Jochen Bülow, Linken-Vorsitzender in Rheinland-Pfalz. Foto: Kunz
Jochen Bülow, Linken-Vorsitzender in Rheinland-Pfalz.

Die Vorsitzenden der Linken in Rheinland-Pfalz nehmen den Vorfall vom Freitag, bei dem in Pirmasens ein 56-Jähriger starb, zum Anlass, sich gegen den Einsatz von sogenannten Tasern zu positionieren. Vorsitzender Jochen Bülow sagt einer Mitteilung zufolge: „Nach dem Einsatz eines ist ein 56-Jähriger Mann an den Folgen eines Herzinfarkts gestorben, nun ermittelt die Staatsanwaltschaft. Ohne dem Ergebnis vorgreifen zu wollen: Es wäre nicht das erste Mal, dass ein Taser-Einsatz tödlich endet.“ In den USA und Kanada seien über 1000 Fälle mit Todesfolge dokumentiert, der UNO-Ausschuss gegen Folter und Amnesty International bewerten die Elektroschocker laut Bülow als Folterinstrument. Für die Linke sei nicht nachvollziehbar, dass diese Waffen in mehreren deutschen Bundesländern, darunter Rheinland-Pfalz, noch „getestet“ werden müssen.
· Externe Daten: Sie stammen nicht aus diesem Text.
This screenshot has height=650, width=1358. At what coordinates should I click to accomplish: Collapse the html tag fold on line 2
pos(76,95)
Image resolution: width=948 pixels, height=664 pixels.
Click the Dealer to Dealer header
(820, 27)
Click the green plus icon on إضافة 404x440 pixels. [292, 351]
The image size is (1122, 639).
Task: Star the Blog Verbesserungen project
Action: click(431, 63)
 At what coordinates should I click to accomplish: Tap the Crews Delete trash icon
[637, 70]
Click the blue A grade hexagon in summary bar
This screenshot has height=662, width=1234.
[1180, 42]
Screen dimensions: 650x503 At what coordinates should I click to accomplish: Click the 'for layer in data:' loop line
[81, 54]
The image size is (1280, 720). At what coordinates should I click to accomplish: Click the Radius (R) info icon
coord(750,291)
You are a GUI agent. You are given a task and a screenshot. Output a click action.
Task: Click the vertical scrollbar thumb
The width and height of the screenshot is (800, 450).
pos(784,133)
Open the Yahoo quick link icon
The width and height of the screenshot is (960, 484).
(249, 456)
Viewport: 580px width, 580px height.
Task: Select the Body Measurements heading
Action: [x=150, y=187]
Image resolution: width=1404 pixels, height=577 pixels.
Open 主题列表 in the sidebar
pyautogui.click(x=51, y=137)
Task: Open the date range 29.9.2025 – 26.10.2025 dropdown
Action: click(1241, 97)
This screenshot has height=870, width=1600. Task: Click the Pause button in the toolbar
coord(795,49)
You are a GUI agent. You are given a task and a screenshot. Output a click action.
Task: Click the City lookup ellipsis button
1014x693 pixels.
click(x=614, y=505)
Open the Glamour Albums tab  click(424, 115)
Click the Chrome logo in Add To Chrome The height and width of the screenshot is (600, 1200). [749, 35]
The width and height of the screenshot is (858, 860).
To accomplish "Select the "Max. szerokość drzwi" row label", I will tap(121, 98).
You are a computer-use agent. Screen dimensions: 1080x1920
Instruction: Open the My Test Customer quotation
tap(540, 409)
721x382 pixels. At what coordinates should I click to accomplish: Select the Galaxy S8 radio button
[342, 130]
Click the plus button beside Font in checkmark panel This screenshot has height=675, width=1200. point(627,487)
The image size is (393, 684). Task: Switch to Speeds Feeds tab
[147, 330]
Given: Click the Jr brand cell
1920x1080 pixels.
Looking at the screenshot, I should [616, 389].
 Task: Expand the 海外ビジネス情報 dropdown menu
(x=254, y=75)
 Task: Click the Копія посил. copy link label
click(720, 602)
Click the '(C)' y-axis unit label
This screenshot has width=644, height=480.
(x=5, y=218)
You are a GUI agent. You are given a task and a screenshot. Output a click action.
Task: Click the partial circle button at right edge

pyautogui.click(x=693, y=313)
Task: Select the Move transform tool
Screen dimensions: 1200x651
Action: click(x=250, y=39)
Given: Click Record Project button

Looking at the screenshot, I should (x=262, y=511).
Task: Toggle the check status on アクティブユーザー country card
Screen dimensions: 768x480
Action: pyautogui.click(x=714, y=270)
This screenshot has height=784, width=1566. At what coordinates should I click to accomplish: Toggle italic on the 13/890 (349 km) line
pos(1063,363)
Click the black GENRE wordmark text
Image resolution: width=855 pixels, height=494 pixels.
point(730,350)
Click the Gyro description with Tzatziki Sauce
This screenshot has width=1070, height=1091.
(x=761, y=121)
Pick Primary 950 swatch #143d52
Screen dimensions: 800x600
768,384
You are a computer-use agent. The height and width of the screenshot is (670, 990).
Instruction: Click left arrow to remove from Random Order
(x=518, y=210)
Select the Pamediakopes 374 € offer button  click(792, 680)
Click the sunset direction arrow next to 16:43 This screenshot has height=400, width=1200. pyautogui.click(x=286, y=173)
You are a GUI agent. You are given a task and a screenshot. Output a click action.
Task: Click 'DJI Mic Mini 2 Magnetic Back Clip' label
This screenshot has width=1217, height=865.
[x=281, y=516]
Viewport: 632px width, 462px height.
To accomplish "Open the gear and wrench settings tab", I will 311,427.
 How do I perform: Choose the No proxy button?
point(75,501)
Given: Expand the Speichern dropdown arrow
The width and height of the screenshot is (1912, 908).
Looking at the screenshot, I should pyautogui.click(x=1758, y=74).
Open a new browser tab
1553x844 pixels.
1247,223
Werner: Lebensgefahr für Ältere und Kranke



Seine Vorstandskollegin, die Trierer Bundestagsabgeordnete Katrin Werner, erhebt schwere Vorwürfe gegen führende Landespolitiker: „Ich finde das Ausmaß an Empathielosigkeit nach diesem Vorfall erschreckend, wenn Innenminister Lewentz keinen Anlass sieht, auf den Einsatz von Tasern zu verzichten, sondern im Gegenteil alle 72 Polizeiinspektionen des Landes damit standardmäßig aufrüsten will.“ Ältere, Kranke, Schwangere, Kinder – Menschen mit schwächerer Konstitution seien lebensbedrohlich gefährdet, wenn Taser die Muskeln mit bis zu 50.000 Volt verkrampfen lassen. In Gefahrensituationen seien solche Risiken nicht mehr abschätzbar. Werner fordert: „Im regulären Streifendienst haben Taser wegen der mit ihnen verbundenen unkalkulierbaren Gefahren nichts zu suchen.“ Ähnlich hatte sich auch die Pirmasenser Bundestagsabgeordnete Brigitte Freihold (Linke) positioniert.